[Start of Attachment]

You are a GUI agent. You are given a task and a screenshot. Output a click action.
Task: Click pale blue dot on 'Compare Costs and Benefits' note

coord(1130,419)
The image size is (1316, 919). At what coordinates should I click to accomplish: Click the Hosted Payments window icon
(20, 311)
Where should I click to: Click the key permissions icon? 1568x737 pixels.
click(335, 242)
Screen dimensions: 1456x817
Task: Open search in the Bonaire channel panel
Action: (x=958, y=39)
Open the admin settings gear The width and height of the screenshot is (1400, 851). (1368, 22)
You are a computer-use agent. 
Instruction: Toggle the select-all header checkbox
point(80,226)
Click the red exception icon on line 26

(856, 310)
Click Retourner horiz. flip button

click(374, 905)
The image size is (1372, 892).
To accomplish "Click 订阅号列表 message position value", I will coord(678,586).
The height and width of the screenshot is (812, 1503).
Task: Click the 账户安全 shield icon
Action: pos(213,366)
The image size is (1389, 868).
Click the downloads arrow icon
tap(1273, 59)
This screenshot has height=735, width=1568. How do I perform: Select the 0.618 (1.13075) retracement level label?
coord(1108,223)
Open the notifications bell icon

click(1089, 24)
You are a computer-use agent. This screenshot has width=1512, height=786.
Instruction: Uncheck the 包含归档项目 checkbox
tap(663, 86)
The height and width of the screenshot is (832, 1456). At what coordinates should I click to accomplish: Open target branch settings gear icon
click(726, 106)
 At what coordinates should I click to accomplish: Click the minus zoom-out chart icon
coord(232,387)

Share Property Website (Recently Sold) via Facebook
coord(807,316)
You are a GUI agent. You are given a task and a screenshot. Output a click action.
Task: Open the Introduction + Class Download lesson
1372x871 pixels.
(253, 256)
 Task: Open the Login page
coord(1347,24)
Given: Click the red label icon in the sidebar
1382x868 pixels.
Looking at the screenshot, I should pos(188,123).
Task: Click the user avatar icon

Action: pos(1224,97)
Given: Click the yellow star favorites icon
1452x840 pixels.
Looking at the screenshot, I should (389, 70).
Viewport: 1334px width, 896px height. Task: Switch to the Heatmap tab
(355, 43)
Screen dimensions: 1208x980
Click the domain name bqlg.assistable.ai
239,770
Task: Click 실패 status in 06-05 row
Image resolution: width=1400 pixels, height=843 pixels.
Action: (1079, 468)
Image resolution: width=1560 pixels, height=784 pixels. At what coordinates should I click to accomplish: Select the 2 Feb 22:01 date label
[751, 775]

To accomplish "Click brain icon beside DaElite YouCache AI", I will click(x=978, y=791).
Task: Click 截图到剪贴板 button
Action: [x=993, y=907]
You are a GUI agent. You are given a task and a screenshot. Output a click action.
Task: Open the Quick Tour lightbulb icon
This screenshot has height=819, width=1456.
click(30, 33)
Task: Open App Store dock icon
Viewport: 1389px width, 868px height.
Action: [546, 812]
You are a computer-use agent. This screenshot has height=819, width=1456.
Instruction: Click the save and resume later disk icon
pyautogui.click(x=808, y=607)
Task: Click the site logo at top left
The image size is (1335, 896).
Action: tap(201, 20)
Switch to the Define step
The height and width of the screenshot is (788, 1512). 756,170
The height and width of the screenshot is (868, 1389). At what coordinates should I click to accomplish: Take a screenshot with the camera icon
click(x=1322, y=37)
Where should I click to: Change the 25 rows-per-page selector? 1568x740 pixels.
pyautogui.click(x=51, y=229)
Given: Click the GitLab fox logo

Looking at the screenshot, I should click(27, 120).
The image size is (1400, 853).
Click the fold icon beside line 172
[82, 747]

[End of Attachment]

_What to work on_: An exact reproduction of the listing is required, covering every entry.

_Response area_:
You are a GUI agent. You are given a task and a screenshot. Output a click action.
Task: Click pale blue dot on 'Compare Costs and Benefits' note

coord(1130,419)
The image size is (1316, 919). At what coordinates should I click to accomplish: Click the Hosted Payments window icon
(20, 311)
Where should I click to: Click the key permissions icon? 1568x737 pixels.
click(335, 242)
Screen dimensions: 1456x817
Task: Open search in the Bonaire channel panel
Action: (x=958, y=39)
Open the admin settings gear The width and height of the screenshot is (1400, 851). (1368, 22)
You are a computer-use agent. 
Instruction: Toggle the select-all header checkbox
point(80,226)
Click the red exception icon on line 26

(856, 310)
Click Retourner horiz. flip button

click(374, 905)
The image size is (1372, 892).
To accomplish "Click 订阅号列表 message position value", I will coord(678,586).
The height and width of the screenshot is (812, 1503).
Task: Click the 账户安全 shield icon
Action: pos(213,366)
The image size is (1389, 868).
Click the downloads arrow icon
tap(1273, 59)
This screenshot has height=735, width=1568. How do I perform: Select the 0.618 (1.13075) retracement level label?
coord(1108,223)
Open the notifications bell icon

click(1089, 24)
You are a computer-use agent. This screenshot has width=1512, height=786.
Instruction: Uncheck the 包含归档项目 checkbox
tap(663, 86)
The height and width of the screenshot is (832, 1456). At what coordinates should I click to accomplish: Open target branch settings gear icon
click(726, 106)
 At what coordinates should I click to accomplish: Click the minus zoom-out chart icon
coord(232,387)

Share Property Website (Recently Sold) via Facebook
coord(807,316)
You are a GUI agent. You are given a task and a screenshot. Output a click action.
Task: Open the Introduction + Class Download lesson
1372x871 pixels.
(253, 256)
 Task: Open the Login page
coord(1347,24)
Given: Click the red label icon in the sidebar
1382x868 pixels.
Looking at the screenshot, I should pos(188,123).
Task: Click the user avatar icon

Action: pos(1224,97)
Given: Click the yellow star favorites icon
1452x840 pixels.
Looking at the screenshot, I should (389, 70).
Viewport: 1334px width, 896px height. Task: Switch to the Heatmap tab
(355, 43)
Screen dimensions: 1208x980
Click the domain name bqlg.assistable.ai
239,770
Task: Click 실패 status in 06-05 row
Image resolution: width=1400 pixels, height=843 pixels.
Action: (1079, 468)
Image resolution: width=1560 pixels, height=784 pixels. At what coordinates should I click to accomplish: Select the 2 Feb 22:01 date label
[751, 775]

To accomplish "Click brain icon beside DaElite YouCache AI", I will click(x=978, y=791).
Task: Click 截图到剪贴板 button
Action: [x=993, y=907]
You are a GUI agent. You are given a task and a screenshot. Output a click action.
Task: Open the Quick Tour lightbulb icon
This screenshot has height=819, width=1456.
click(30, 33)
Task: Open App Store dock icon
Viewport: 1389px width, 868px height.
Action: [546, 812]
You are a computer-use agent. This screenshot has height=819, width=1456.
Instruction: Click the save and resume later disk icon
pyautogui.click(x=808, y=607)
Task: Click the site logo at top left
The image size is (1335, 896).
Action: tap(201, 20)
Switch to the Define step
The height and width of the screenshot is (788, 1512). 756,170
The height and width of the screenshot is (868, 1389). At what coordinates should I click to accomplish: Take a screenshot with the camera icon
click(x=1322, y=37)
Where should I click to: Change the 25 rows-per-page selector? 1568x740 pixels.
pyautogui.click(x=51, y=229)
Given: Click the GitLab fox logo

Looking at the screenshot, I should click(27, 120).
The image size is (1400, 853).
Click the fold icon beside line 172
[82, 747]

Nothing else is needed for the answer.